Although the entire Red Dog project area is underlain by permafrost, the
vertical extent of the permafrost and its properties at depth are not well de-
fined at this time. Permanent thaw bulbs are present under the beds of
major waterways such as the Wulik and Kivalina Rivers and Ikalukrok Creek.
Mineral Resources
Weathering sulfide minerals have been reported in a 259 km2 (100 mi2) area
in the northwestern Brooks Range. The most significant area of mineraliza-
tion within this region is the Red Dog prospect (Tailleur, 1970; Jansons and
Bottge, 1977).

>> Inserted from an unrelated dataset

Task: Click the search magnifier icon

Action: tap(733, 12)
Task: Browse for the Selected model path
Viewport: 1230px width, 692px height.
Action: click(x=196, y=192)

Outcroppings containing high concentrations of lead, zinc,
silver and barite are present at this mine site, and the subsurface ore body
is thought to contain 77 million Mg (85 million tons) of high grade ore (17.1
percent zinc, 5.6 percent lead, 75.0 g/Mg [2.4 oz/ton] silver). There are
indications that these minerals may extend at shallow depths throughout
much of the northwestern Brooks Range region (WGM, Inc., 1978). Other
minerals reported in the De Long Mountains region, but outside the project
area include: copper, chromium, nickel and chrysotile serpentine (asbestos).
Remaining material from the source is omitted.